The committee is rolling out extensive evidence of how Trump allies pressured the Justice Department to elevate Jeffrey Clark, a mid-level official attempting to get the DOJ to cast doubt on the legitimacy of the election results.

They showed December text messages from US representative Scott Perry, who texted Trump White House chief of staff Mark Meadows that “we gotta get going” with plans about challenging the election and elevating Mr Clark to a high level position.

“I got it. I think I understand,” Mr Meadows replied.

(House Select Committee on January 6th)

Later that month, Mr Clark urged Richard Donoghue, the former acting deputy attorney general, to sign a letter criticising Georgia’s election results and proposing sending a slate of pro-Trump electors.
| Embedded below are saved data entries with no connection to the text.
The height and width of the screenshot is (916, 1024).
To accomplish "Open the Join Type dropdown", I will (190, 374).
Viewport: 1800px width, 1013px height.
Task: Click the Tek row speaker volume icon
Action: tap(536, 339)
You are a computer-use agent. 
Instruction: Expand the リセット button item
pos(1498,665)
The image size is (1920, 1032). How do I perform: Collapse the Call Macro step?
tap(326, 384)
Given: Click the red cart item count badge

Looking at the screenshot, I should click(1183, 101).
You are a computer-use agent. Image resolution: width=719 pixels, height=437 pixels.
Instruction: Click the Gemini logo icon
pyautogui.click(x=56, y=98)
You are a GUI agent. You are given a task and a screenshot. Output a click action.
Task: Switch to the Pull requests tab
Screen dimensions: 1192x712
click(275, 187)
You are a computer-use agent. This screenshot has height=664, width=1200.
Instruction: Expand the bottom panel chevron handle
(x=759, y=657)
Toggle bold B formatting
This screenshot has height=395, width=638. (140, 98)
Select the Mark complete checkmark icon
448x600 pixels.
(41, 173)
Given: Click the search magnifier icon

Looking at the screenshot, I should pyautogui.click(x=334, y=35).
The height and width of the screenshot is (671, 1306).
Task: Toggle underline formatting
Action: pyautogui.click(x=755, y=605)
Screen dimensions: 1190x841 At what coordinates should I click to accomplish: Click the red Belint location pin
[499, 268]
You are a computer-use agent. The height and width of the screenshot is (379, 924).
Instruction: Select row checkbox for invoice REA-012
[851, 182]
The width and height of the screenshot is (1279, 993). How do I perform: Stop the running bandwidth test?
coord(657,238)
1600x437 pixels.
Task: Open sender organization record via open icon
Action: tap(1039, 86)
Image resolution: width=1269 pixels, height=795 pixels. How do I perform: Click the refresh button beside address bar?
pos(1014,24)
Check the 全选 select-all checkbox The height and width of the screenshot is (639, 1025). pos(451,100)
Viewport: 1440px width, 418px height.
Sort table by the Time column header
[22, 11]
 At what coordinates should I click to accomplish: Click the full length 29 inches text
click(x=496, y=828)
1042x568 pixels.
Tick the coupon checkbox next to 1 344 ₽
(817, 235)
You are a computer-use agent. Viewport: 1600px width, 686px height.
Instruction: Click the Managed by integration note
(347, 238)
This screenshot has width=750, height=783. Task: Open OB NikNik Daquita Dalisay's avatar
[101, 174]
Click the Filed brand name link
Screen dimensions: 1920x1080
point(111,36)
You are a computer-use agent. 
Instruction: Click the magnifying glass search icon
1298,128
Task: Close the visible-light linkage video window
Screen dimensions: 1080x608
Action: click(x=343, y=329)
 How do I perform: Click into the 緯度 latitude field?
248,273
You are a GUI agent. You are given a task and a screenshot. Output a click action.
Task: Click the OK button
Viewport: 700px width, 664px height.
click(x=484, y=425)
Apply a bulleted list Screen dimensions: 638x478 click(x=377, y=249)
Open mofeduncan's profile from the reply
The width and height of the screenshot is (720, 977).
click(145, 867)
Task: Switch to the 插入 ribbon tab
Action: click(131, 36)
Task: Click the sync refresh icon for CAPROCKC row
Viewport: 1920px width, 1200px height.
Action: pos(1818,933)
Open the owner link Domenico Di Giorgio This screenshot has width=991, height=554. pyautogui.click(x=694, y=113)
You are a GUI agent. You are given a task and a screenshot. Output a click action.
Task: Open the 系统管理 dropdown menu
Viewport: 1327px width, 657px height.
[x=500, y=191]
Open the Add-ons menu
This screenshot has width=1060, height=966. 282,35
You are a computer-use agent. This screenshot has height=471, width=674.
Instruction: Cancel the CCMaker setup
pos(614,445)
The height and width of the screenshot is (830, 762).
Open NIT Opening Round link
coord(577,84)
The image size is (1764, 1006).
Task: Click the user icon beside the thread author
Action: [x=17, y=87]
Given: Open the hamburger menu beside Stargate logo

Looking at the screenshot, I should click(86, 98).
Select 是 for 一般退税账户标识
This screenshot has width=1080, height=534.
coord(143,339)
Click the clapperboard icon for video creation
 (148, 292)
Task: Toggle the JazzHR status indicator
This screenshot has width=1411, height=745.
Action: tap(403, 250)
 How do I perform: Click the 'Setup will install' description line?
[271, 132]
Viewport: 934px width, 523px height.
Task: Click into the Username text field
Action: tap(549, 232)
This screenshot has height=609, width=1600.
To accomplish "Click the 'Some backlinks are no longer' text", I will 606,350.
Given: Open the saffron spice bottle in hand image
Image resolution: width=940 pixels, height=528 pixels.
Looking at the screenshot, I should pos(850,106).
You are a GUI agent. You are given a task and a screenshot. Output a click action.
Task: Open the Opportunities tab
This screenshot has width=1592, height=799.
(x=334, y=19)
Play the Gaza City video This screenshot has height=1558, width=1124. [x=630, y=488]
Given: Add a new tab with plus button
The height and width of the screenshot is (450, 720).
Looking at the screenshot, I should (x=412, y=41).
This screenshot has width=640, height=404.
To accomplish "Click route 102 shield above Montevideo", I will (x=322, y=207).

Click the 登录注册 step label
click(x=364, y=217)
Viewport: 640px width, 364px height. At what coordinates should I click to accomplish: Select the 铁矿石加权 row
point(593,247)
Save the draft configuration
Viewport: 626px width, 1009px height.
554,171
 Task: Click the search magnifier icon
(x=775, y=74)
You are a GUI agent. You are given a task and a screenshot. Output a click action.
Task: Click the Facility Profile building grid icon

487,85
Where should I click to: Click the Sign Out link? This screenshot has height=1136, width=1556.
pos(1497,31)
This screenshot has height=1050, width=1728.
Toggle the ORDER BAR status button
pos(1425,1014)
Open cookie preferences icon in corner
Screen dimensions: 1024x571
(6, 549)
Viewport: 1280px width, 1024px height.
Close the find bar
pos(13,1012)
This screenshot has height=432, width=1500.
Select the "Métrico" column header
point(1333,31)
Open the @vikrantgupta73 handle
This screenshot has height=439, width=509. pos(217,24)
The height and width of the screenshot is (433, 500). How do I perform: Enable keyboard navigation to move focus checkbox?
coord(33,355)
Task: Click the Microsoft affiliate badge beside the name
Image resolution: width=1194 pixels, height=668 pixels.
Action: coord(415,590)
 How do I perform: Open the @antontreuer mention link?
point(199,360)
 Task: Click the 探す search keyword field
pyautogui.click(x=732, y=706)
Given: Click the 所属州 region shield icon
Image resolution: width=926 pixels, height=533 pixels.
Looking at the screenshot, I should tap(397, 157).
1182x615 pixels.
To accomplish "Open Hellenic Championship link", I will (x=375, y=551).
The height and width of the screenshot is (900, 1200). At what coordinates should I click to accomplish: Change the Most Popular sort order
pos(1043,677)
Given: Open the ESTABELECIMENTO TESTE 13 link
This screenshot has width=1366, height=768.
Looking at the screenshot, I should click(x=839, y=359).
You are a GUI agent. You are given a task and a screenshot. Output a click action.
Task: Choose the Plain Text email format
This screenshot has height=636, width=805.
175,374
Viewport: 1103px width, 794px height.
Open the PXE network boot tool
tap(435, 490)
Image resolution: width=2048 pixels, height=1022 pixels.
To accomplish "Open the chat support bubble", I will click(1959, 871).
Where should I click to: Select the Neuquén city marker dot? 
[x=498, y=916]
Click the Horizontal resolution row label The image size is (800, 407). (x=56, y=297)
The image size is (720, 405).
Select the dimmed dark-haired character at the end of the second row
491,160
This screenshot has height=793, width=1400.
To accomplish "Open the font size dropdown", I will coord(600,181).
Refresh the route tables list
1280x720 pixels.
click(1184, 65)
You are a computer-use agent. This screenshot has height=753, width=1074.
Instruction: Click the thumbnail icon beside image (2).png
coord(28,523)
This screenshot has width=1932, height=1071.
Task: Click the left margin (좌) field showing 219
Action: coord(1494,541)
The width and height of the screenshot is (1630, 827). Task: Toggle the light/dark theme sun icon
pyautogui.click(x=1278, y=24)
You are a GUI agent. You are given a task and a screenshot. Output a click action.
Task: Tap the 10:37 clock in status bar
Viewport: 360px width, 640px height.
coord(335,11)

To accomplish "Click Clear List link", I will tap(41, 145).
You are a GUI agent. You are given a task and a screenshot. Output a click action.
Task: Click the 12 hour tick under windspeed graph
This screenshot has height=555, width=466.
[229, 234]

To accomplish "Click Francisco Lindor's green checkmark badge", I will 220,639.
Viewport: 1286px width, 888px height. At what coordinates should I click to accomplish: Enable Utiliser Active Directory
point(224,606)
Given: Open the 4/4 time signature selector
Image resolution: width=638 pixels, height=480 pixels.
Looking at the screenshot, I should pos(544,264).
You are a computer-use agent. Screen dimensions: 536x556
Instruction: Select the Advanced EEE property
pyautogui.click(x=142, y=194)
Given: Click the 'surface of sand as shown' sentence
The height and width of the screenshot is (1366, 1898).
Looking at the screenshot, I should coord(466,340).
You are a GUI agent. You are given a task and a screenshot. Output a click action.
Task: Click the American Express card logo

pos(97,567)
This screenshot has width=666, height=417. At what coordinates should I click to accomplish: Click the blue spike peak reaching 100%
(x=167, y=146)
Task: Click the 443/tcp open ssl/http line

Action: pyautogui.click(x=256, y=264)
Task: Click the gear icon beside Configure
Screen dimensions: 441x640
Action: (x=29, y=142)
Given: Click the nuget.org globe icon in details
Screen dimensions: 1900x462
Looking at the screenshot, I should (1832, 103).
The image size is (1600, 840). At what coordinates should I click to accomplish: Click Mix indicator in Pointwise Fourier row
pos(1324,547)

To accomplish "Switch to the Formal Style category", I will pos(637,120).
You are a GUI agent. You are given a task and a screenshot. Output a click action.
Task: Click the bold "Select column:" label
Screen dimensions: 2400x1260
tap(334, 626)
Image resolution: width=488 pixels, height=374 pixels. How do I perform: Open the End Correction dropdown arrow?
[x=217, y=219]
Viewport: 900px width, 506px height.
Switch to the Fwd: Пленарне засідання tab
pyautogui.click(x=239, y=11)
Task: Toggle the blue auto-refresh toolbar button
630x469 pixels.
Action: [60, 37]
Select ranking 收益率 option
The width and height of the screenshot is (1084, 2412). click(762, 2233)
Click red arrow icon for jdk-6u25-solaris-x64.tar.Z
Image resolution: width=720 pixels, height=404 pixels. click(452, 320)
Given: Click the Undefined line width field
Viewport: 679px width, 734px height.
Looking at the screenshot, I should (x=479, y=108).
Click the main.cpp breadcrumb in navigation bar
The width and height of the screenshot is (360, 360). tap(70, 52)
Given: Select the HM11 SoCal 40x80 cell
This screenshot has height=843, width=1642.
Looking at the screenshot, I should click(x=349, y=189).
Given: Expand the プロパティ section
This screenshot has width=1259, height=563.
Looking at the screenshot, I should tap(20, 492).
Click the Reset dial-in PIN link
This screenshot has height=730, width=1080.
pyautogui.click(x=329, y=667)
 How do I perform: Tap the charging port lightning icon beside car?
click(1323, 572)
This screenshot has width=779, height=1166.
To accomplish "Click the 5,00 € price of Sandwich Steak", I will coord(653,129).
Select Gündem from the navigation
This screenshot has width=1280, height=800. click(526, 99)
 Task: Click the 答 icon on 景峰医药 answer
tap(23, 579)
Mr Donoghue said he thought the letter was “extreme” and highly innappropriate, given the lack of evidence about election irregularities in the state.

“This is a grave step for the Department to take and could have tremendous constitutional, political and social ramifications for the country,” Mr Donoghue’s response read.

(Special Committee on January 6th)

“This was not based on fact,” the former DOJ official added during his testimony on Thursday. “It was actually contrary to the facts.”

“It may very well have spiralled us into a constitutional crisis,” he added.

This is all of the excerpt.